I broke off the relationship, acting as if I’d simply grown bored of her. I was cruel and terrible to her, but I knew she had a much better chance of surviving a broken heart than surviving the trauma my earlier confession had inflicted upon her.”
“Dorian, I… I don’t know what to say.”
“There are no words, Charlotte. Believe me, I’ve tried them all, and none of them ever make it any better.” He downed the last of his scotch, then headed back to the bar.
The next part of the story was the worst, and they both needed another drink.
He grabbed the bottle and topped off her glass, then returned to his chair, trading his empty glass for what remained in the bottle.

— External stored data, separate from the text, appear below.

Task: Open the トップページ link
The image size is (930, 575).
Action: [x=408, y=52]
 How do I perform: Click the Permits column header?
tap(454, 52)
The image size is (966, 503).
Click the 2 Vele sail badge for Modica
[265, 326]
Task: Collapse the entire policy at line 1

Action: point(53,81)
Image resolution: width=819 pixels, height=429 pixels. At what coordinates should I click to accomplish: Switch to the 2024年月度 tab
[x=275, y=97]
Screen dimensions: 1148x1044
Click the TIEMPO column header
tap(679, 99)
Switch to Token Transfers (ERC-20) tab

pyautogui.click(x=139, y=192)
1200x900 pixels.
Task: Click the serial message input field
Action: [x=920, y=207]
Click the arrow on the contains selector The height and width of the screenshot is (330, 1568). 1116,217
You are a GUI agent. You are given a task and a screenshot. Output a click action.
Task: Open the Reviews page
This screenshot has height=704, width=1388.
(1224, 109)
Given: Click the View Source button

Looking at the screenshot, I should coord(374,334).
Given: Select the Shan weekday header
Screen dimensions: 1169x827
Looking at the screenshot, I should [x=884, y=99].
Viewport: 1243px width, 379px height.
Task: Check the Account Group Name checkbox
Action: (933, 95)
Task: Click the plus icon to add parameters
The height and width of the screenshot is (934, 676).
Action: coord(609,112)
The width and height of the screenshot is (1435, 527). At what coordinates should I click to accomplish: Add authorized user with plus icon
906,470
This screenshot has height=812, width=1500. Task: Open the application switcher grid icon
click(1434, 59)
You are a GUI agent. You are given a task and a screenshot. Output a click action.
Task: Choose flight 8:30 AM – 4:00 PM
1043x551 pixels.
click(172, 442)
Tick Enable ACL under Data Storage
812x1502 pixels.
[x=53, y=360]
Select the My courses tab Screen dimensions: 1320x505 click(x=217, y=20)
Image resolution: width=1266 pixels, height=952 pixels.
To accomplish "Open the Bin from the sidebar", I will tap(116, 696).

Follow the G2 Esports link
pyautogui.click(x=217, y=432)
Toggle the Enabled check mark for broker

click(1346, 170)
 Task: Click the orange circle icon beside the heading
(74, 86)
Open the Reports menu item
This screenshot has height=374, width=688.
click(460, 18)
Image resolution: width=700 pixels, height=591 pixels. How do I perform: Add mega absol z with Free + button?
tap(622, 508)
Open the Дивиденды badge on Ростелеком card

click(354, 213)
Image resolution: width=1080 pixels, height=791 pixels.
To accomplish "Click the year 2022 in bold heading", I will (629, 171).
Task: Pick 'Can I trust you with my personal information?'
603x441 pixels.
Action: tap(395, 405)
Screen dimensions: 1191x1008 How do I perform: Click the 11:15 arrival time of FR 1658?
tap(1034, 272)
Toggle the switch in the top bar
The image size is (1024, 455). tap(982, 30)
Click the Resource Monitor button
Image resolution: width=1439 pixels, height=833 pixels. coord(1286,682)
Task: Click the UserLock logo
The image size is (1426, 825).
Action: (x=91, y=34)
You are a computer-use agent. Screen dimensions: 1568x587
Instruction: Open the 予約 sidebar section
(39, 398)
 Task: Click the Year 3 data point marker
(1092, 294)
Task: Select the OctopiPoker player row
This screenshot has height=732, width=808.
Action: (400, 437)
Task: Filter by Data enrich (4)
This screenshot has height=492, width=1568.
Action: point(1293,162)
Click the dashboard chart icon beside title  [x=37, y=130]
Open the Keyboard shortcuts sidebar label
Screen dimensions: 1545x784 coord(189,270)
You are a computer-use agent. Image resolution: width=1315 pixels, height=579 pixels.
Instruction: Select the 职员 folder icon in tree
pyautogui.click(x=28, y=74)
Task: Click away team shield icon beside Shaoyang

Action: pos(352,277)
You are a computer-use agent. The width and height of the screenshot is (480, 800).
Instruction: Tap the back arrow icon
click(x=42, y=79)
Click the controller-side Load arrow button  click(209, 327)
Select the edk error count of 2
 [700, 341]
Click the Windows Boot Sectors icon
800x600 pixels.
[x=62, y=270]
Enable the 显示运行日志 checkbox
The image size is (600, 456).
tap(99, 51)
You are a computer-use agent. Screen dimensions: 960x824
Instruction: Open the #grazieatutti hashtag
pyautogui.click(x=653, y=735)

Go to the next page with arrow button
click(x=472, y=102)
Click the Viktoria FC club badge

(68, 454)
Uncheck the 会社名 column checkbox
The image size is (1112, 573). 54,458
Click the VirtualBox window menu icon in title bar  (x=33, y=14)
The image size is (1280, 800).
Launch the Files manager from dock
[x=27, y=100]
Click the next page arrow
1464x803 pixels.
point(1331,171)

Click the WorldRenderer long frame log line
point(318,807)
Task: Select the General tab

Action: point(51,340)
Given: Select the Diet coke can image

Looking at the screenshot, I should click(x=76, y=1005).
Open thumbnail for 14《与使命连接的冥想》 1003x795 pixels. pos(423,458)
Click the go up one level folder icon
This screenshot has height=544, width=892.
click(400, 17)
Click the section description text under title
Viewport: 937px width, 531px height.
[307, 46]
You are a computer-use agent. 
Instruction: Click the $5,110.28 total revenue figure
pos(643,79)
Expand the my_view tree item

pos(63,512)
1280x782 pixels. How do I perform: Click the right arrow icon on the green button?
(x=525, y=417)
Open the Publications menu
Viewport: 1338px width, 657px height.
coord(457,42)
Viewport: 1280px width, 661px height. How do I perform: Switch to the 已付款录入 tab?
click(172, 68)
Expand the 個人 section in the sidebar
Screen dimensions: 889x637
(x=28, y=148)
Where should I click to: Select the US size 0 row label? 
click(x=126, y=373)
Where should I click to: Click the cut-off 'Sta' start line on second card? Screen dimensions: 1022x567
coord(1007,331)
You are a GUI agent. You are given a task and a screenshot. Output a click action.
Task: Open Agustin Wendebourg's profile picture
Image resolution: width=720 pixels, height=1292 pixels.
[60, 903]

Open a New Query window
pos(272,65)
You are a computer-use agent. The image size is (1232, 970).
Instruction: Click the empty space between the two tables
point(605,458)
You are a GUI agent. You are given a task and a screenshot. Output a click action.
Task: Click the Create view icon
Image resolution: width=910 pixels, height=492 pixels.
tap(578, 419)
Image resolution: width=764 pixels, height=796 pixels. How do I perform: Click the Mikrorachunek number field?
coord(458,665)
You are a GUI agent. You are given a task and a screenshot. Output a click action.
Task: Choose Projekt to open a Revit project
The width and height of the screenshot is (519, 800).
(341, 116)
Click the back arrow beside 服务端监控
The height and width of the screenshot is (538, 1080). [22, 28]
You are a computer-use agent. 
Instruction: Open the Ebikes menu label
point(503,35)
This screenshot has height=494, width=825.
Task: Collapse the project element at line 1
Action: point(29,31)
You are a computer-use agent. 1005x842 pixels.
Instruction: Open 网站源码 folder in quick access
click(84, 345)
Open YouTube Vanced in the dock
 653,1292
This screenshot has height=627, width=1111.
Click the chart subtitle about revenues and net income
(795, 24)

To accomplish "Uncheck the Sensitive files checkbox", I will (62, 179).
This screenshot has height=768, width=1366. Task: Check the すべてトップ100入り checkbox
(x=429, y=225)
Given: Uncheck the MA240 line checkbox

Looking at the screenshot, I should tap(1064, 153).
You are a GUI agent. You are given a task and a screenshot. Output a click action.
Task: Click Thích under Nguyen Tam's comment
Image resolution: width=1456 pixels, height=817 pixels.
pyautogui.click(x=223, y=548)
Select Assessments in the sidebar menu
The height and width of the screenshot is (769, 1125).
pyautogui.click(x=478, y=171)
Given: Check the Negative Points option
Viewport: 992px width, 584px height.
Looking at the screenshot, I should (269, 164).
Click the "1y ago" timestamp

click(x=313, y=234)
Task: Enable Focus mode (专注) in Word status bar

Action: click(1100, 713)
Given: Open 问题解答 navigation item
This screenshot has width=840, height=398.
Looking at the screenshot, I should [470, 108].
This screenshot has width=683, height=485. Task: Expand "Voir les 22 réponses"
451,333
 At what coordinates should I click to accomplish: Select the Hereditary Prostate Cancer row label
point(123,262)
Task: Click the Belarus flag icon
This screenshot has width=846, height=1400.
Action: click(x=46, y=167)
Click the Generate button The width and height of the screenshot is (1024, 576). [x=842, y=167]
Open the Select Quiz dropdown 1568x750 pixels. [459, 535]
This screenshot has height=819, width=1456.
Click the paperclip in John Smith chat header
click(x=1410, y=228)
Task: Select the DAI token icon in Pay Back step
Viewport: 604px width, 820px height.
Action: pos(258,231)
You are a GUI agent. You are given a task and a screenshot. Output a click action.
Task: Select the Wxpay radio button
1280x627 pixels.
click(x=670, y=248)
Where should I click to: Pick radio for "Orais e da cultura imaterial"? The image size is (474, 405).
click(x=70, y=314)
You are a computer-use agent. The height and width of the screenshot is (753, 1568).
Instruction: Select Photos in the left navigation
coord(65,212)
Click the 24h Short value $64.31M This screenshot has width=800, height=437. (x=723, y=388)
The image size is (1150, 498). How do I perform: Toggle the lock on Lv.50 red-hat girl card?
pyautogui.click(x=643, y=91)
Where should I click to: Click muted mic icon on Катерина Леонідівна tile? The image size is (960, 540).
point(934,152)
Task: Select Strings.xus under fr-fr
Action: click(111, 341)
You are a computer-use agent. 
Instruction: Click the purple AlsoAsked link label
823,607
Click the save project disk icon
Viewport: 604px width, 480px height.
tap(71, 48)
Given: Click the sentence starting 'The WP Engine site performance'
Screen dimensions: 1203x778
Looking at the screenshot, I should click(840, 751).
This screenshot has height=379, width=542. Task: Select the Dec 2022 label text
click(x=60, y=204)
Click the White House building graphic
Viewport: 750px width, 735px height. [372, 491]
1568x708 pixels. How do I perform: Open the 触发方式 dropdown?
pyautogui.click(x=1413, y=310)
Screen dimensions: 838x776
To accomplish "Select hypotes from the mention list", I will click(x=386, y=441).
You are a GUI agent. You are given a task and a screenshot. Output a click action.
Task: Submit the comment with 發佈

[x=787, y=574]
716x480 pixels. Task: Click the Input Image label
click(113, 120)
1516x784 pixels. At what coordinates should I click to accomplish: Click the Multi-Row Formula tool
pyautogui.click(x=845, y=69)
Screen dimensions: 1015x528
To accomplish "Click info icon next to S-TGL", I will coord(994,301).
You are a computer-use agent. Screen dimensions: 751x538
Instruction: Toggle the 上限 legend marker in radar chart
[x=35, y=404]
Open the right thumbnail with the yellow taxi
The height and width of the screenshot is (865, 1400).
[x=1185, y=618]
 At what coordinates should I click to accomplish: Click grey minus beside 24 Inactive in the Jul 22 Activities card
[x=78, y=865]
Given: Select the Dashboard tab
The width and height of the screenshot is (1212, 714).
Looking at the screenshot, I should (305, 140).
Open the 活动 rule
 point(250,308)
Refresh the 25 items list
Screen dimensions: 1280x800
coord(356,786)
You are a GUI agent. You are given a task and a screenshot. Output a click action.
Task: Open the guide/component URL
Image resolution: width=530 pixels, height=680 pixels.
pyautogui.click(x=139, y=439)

“It was my fault Rosalind died. I’d allowed her to get involved in something I should’ve dealt with long before—something I never should’ve brought to our doorstep in the first place. And then, when it mattered most, I failed to protect her. That is a vampire’s sworn oath to his bonded witch, Charlotte. Protection. Other than our blood, it’s the most precious gift we offer.
“Rosalind’s family had been bonded to our line for generations, but when they learned what had happened, they immediately broke their alliance—and rightfully so. Word travelled fast throughout the witch and mage community, and the once esteemed House Redthorne became overnight pariahs. Almost at once, the spells and enchantments Rosalind’s family had imbued in us—everything that allowed us to walk in the daylight and live essentially as humans—began to fade. My father and brothers found ways to cope, but I… I didn’t handle it well. Something inside me broke, and I just…”
Dorian took a long pull from the bottle, welcoming the burn. Across from him, he felt Charlotte shiver and shift in her chair, but he didn’t dare look at her again. He couldn’t. Not now. Not for this.
“No longer kept in balance by Rosalind’s magic,” he said, “unwilling or unable to consider alternatives, I began to revert to a vampire’s natural state.”
“Like the grays?” she asked, and Dorian nodded.
“The bloodlust quickly overwhelmed me. I flew into a murderous rage. Like a rabid animal, I tore my way through the city, slaughtering scores of innocents. I hunted them. I killed them. I didn’t feel anything—only blood and death. That was my life. I cared for nothing—no one. Not my family. Not my duty. Not even myself. The more lives I devoured, the worse I felt, yet I couldn’t stop. It was like something had taken possession of me, consuming a bit more of my soul with each passing day. The emptiness, Charlotte… It was like… like I died again every day.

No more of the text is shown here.